Furthermore, we considered the range of the junior and senior performance levels examined in each study because wider performance ranges (e.g., regional level to international level) may yield larger associations, whereas narrower performance ranges (e.g., only national to international level) may yield smaller associations (restriction of range, see [39]). In our analysis, all primary studies involved senior international and national-level athletes and k = 32 also involved lower, regional-level athletes. We thus distinguished between “narrow range” samples (national to international championship level, k = 97) and “wide range” samples (regional to international championship level, k = 32) (see also [28]).
Junior age categories are defined by the regulations of the international sport federation for each sport. However, the labels for the different junior age groups differ by sport and country. For this report, we uniformly use the following labels: Junior A, Junior B, Junior C, and Junior D, where Junior A is the oldest junior age category (in most sports 17–18 or 18–19 years), Junior B is two years younger than Junior A, Junior C is 2 years younger than Junior B, and Junior D is the youngest age category within each sport (in most sports 11–12 or 12–13 years). The sample included k = 62 effect sizes for the association between Junior A performance and senior performance, k = 45 effect sizes for the association between Junior B performance and senior performance, k = 13 effect sizes for Junior C performance and senior performance, and k = 9 effect sizes for Junior D performance and senior performance.
2.3 Meta-analytic Approach
All analyses were performed using the publicly available R environment, version 4.1.3. Effect sizes are expressed as r. Correlations reported as φ were converted to r.
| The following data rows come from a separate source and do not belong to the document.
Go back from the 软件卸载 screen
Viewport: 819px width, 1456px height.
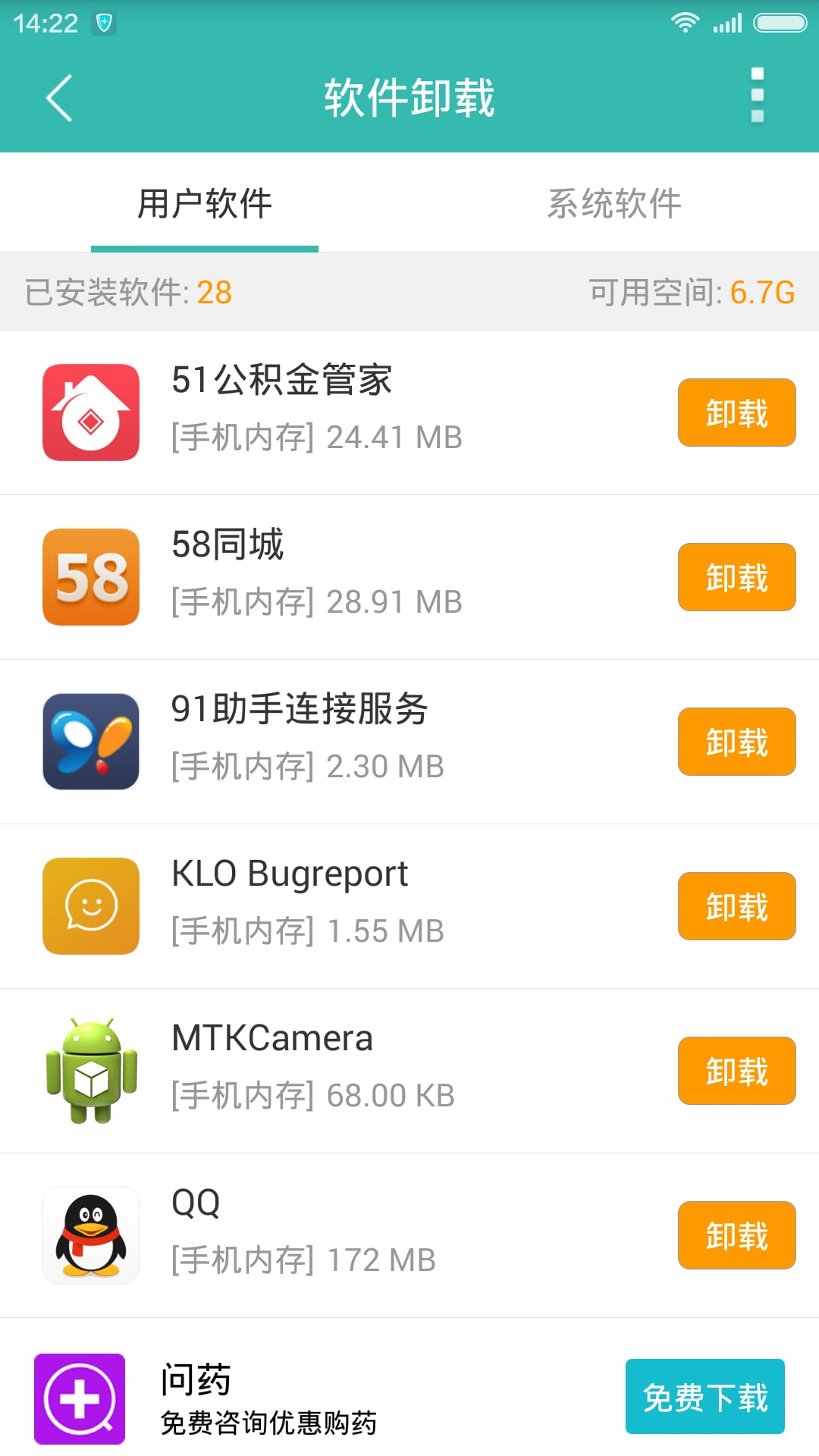[59, 98]
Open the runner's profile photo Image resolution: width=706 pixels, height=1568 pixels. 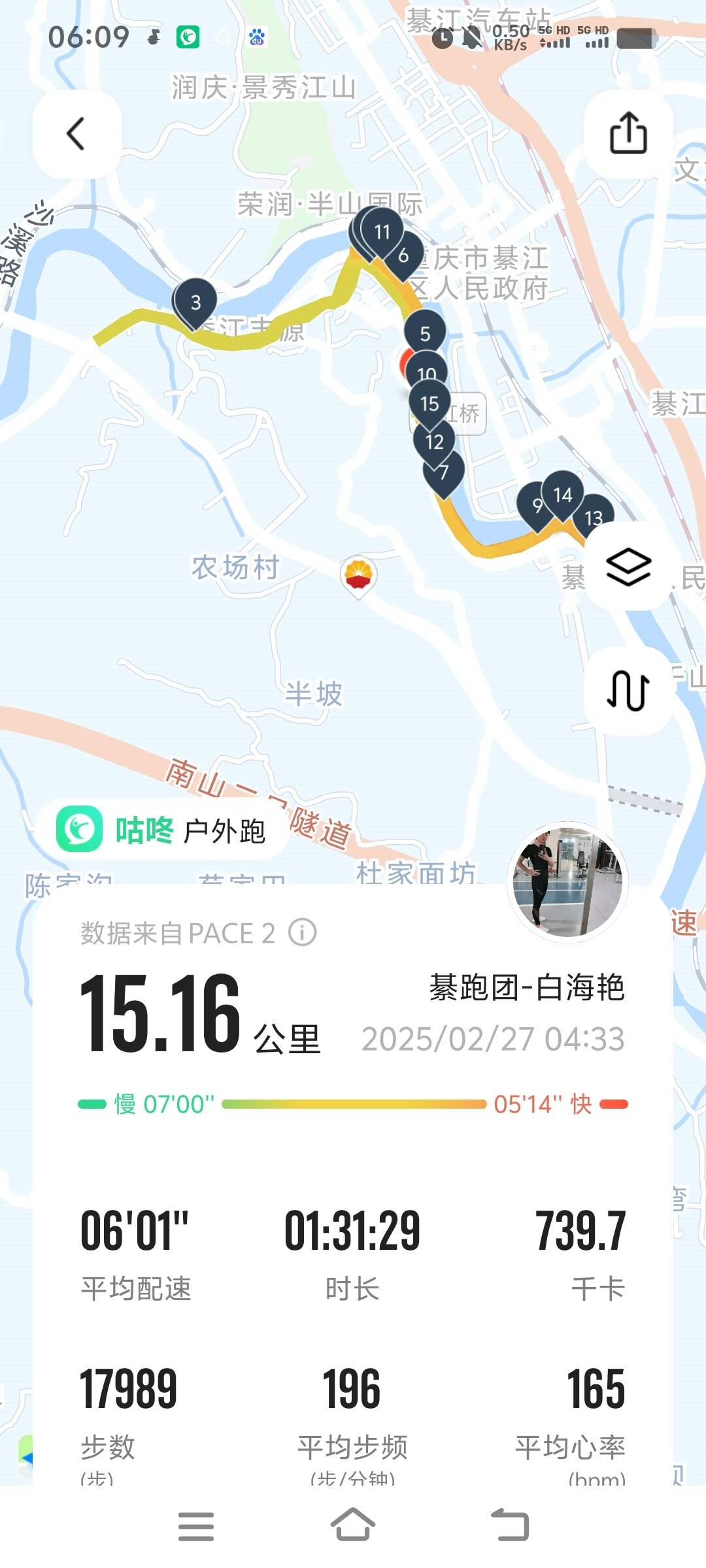[x=567, y=881]
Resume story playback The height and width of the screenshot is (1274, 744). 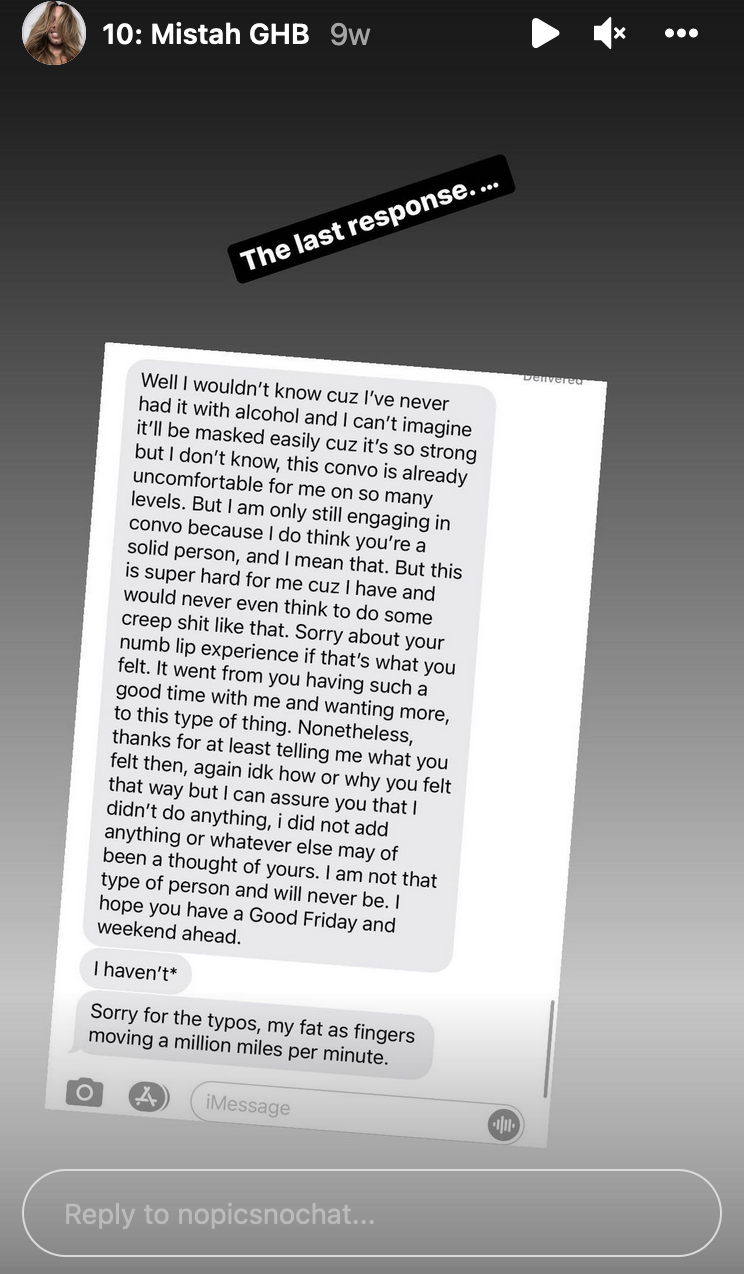544,33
To synthesize effect sizes across studies, all r were converted to Fisher’s z (using the function “transf.rtoz,” package metafor 3.4.0). After estimating the meta-analytic models, we reconverted the meta-analytic mean Fisher’s \(\overline{{z} }\) metrics to pooled correlation coefficients \(\overline{{r} }\) (function “transf.ztor,” metafor 3.4.0 package).
We searched for outliers, defined as a Fisher’s z whose residuals had z scores > 3 [28]. No more than two outliers were identified within any subsample. Outlying values were excluded from subsequent analyses.
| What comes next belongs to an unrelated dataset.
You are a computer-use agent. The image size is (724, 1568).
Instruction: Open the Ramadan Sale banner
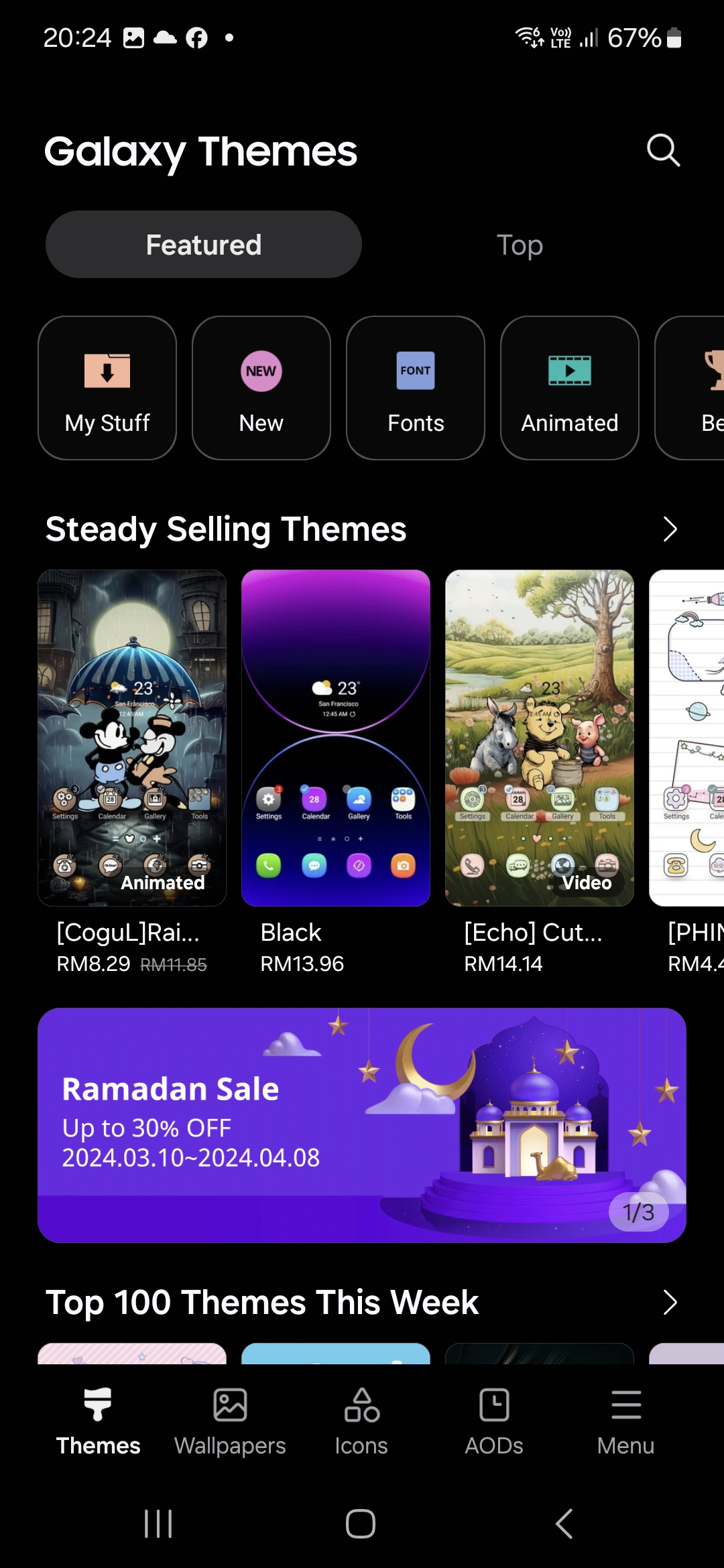point(362,1125)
Independence of effect sizes is a crucial assumption of conventional meta-analytic procedures. We assumed that athletes involved in different studies, male and female athletes, and athletes from different sports were from independent samples. However, in several studies, athletes’ performance data were collected from various junior age categories within sexes and sports, where the extent of sample independence or dependence was not always clear from the primary reports. Becker [40] described four central approaches for dealing with partially dependent samples. The four approaches are: (1) treating data as independent, (2) combining across different outcomes, (3) creating independent data sets, and (4) modeling dependence.
Given the nature of the data in our synthesis, we decided to apply the following approaches to estimate the overall pooled correlation and compare the respective models: (1) assuming independence of all samples; (2) combining across different effect sizes; for this approach, Cheung and Chan [41] described a sample-wise adjustment by individual effect size (see Cheung and Chan’s R script “MADependentESFunctions.r” in [41]); (3) modeling dependence by application of three-level modeling using cluster-robust variance estimation (RVE, metaphor 3.4.0 package, functions “rma.mv” and “robust” [42]), and with using a structural equation modeling approach (metaSem 1.2.5.1 package, function “meta3”).
Pooled effects were similar across the different models, 0.145 ≤ \(\overline{{r} }\) ≤ 0.151 (model differences 0.597 ≤ p ≤ 0.955). Following Becker’s recommendations, the most complete and accurate portrayal of the effects of dependence requires the modeling of this dependency. Therefore, we used three-level RVE modeling for subsequent moderator analyses. We estimated the overall effect of junior performance on senior performance by conducting a random effects meta-analysis (k = 129) and then employed mixed-effect models to analyze whether defined subsample characteristics moderated effects. All subsamples are provided separately in the ESM 1.
2.4 Moderator Analyses
We investigated whether subsamples differed in effect sizes using mixed-effects models with Wald’s F [43]. For all moderator analyses, we used the rule of thumb that k ≥ 5 is required for each subgroup [44].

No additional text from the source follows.